Bien-être/bien-vivre

Le bien-être et le bien-vivre au sein de notre société doivent devenir un objectif national ambitieux. Maurice fait face à un nombre de défis que beaucoup ignorent. À force d’avoir préféré la peur, la méfiance et le repli sur soi à l’audace et la solidarité affirmée, on en est venu à ne plus voir le danger qui guette. Maurice est le cinquième pays au monde le plus à risque par rapport au réchauffement climatique et la montée des eaux, notre sécurité alimentaire est plus menacée que jamais. L’incidence du diabète, du cancer, des maladies cardio-vasculaires et des accidents cérébraux sont trop élevés. La drogue tue nos jeunes et décime nos familles, tout comme l’alcool, d’ailleurs. Le Mauricien moyen est aujourd’hui surendetté alors que l’écart entre riches et pauvres se creuse, entraînant des drames sociaux auxquels on assiste comme on en assisterait au théâtre. Surendettement d’un côté, suraccumulation de l’autre.
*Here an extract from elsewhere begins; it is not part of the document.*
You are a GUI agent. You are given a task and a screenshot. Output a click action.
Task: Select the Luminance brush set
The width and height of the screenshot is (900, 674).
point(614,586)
Il est par ailleurs utile de rappeler quelques faits saillants concernant la misère dans le monde, ceci afin que nous ne tombions pas dans un catastrophisme malvenu. Plus d’un milliard d’êtres humains vivent avec moins d’un dollar par jour. 448 millions d’enfants souffrent d’insuffisance pondérale. 876 millions d’adultes sont analphabètes, dont deux tiers sont des femmes. Les femmes gagnent 25 % de moins que les hommes à compétence égale. Chaque jour, 30 000 enfants de moins de cinq ans meurent de maladies qui auraient pu être évitées. La malnutrition provoque la mort de 3,1 millions d’enfants de moins de 5 ans chaque année, soit près de la moitié (45 % ) des causes de décès. Dans les pays en développement, plus d’un enfant sur dix n’atteindra pas l’âge de cinq ans. Aujourd’hui, 42 millions de personnes vivent avec le virus du SIDA, dont 39 millions dans des pays en développement. Plus d’un milliard de personnes n’ont pas accès à de l’eau salubre. 2,4 milliards de personnes sont privées d’installations sanitaires satisfaisantes. 795 millions de personnes souffrent de la faim dans le monde, soit 1 personne sur 9. Dans le monde en développement, 66 millions d’enfants en âge d’aller à l’école y vont le ventre vide, dont 23 millions rien qu’en Afrique. Selon les estimations, il faudrait 3,2 milliards de dollars par an pour nourrir ces 66 millions d’enfants.

Espace de solidarité

Un tableau qui fait frémir, certes, mais qui permet en même temps de prendre la mesure de ce que nous devons encore améliorer, à commencer par nous rappeler que le monde n’est pas un ensemble de nombres ou d’institutions, mais qu’il est fait de personnes bien en chair et en os, dont certaines sont plus en os qu’en chair, d’ailleurs. Les discussions de chiffres ne servent à rien. Aux élections, ce sont les citoyens qui votent, et non les suffrages. Ainsi, dans le monde, il n’y a pas de quotas, il y a des réfugiés. Il n’y a pas d’indicateurs économiques, il y a des travailleurs. De même, on devrait parler plus des pauvres que des seuils de pauvreté. Le caractère concret de la personne humaine est trop souvent réduit à un principe abstrait, plus commode et plus apaisant. Il faudrait œuvrer pour une démarche inclusive, ce qui signifie l’édification d’un espace de solidarité. Et cela implique en effet qu’on se soutienne mutuellement, qu’il ne peut y avoir que quelques-uns qui portent le poids et font des sacrifices extraordinaires, tandis que les autres restent retranchés dans la défense de positions privilégiées.